WORK REQUEST:
From the entries that follow, work out how many lines contain "computer". Write the number only.

DATA SUPPLIED:

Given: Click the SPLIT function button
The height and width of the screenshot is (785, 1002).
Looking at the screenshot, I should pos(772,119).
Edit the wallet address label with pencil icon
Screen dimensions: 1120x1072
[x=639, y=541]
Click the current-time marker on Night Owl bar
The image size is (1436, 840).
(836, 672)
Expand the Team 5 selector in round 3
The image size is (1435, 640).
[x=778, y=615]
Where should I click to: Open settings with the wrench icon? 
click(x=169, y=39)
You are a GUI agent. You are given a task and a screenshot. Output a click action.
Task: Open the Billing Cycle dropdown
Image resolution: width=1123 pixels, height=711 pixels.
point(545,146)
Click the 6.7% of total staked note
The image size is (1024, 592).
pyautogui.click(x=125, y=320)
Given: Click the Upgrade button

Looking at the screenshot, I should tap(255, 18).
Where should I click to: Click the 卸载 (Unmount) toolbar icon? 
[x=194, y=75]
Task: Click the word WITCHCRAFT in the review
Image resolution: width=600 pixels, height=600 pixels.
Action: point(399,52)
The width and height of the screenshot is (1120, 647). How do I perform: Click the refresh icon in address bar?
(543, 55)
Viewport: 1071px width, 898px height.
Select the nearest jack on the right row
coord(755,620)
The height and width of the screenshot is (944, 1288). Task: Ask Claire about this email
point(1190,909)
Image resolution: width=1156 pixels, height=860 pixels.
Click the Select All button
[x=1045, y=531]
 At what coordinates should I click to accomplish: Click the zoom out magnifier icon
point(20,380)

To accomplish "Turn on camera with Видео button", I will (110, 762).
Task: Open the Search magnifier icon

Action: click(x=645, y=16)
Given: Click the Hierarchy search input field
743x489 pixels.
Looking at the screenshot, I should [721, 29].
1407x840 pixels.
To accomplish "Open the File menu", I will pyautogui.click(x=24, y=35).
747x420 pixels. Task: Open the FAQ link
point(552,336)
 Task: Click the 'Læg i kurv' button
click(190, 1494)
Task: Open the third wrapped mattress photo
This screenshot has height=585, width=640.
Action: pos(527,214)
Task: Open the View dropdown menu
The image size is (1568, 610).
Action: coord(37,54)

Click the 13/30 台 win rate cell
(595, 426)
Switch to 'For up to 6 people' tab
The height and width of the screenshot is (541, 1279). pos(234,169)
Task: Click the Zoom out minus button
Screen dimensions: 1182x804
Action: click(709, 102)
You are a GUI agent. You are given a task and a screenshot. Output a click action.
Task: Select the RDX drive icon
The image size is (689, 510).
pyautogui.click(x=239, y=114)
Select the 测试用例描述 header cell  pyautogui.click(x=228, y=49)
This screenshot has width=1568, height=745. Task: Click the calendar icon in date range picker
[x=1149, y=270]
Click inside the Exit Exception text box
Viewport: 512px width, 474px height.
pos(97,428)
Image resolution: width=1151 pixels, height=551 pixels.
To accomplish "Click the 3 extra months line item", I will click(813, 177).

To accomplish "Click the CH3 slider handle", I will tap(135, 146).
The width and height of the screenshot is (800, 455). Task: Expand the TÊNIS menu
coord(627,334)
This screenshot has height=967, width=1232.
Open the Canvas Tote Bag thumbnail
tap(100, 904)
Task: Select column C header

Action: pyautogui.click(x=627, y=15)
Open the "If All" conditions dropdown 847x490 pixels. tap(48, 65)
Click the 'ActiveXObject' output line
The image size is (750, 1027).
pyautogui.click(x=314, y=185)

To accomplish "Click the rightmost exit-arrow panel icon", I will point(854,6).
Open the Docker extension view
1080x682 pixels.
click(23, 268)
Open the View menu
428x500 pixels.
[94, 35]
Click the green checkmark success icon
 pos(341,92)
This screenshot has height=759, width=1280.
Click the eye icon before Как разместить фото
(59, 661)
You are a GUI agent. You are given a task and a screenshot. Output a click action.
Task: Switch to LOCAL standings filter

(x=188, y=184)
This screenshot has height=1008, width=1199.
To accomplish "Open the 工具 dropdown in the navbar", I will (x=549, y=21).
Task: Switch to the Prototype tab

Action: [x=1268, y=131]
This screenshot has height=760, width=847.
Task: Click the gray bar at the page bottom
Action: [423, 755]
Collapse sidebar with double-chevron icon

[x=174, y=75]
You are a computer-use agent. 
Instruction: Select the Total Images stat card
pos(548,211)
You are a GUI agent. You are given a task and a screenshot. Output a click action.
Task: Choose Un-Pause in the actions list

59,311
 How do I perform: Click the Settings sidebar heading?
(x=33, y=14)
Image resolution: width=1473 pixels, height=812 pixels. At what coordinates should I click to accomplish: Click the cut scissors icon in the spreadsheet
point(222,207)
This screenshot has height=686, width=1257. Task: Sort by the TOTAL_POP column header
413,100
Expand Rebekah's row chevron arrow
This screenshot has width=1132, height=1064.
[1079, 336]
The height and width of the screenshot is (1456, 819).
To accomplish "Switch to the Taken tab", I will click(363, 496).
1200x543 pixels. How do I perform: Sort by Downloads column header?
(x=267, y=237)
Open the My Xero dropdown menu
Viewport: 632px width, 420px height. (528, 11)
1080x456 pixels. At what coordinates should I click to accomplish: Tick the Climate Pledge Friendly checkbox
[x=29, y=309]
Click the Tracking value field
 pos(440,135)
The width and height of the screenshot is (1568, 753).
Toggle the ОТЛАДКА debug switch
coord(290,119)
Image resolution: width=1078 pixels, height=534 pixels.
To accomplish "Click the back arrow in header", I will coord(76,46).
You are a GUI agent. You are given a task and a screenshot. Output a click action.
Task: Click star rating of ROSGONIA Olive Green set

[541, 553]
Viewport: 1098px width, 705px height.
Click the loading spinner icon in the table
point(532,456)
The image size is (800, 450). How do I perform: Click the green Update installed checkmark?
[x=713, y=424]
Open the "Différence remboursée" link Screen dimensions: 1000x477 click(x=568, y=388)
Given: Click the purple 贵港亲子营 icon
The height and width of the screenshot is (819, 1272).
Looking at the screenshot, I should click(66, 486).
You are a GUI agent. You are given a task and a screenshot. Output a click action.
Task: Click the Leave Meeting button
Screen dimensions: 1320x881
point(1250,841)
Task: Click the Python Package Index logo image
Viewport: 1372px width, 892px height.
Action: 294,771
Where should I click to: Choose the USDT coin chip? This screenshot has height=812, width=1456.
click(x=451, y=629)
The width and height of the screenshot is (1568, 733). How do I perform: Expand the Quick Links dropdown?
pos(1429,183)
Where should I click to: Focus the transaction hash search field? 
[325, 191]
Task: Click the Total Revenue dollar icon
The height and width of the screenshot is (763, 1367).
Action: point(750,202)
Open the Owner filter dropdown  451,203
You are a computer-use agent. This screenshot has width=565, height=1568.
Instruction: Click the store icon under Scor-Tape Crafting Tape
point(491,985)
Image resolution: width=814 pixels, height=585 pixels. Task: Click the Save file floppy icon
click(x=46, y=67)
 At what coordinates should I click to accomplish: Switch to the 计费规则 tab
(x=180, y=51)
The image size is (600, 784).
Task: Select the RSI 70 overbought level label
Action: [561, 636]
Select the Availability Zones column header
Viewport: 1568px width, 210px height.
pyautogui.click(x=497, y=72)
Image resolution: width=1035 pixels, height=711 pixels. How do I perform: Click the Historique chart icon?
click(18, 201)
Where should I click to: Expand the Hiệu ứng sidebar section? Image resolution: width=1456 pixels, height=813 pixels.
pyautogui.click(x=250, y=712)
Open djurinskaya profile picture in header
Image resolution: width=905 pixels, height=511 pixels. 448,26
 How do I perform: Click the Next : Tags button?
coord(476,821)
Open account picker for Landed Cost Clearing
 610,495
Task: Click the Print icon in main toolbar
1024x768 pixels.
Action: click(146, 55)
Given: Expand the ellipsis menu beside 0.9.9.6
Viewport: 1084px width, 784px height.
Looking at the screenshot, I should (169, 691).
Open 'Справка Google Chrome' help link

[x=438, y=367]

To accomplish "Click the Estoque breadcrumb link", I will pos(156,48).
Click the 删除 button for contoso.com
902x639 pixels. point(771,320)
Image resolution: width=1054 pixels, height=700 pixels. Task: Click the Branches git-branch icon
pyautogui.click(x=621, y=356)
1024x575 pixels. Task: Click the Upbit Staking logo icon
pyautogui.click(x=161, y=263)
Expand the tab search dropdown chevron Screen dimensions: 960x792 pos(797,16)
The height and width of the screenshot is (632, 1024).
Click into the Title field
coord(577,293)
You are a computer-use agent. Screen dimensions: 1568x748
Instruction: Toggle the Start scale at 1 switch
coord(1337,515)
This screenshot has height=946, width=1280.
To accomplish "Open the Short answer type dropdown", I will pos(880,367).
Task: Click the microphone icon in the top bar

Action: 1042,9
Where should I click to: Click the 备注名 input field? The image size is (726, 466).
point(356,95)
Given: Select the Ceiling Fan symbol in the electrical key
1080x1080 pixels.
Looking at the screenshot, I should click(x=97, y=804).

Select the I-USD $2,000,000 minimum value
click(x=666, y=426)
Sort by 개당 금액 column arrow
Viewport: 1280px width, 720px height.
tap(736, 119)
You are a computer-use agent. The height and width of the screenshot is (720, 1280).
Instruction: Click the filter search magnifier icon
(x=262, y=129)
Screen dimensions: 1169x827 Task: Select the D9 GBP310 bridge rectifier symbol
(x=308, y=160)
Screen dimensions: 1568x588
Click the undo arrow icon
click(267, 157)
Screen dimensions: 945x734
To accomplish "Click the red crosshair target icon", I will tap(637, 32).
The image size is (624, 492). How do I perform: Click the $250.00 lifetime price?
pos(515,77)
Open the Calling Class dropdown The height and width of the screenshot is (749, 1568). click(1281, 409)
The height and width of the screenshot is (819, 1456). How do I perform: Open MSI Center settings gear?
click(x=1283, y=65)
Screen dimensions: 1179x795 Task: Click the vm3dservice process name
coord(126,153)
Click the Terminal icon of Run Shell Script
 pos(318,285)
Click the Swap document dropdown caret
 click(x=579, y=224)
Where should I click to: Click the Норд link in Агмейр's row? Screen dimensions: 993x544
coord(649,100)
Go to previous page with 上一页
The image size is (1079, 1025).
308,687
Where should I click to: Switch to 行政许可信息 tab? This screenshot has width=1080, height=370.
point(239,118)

RESULT FOR THIS TASK:
4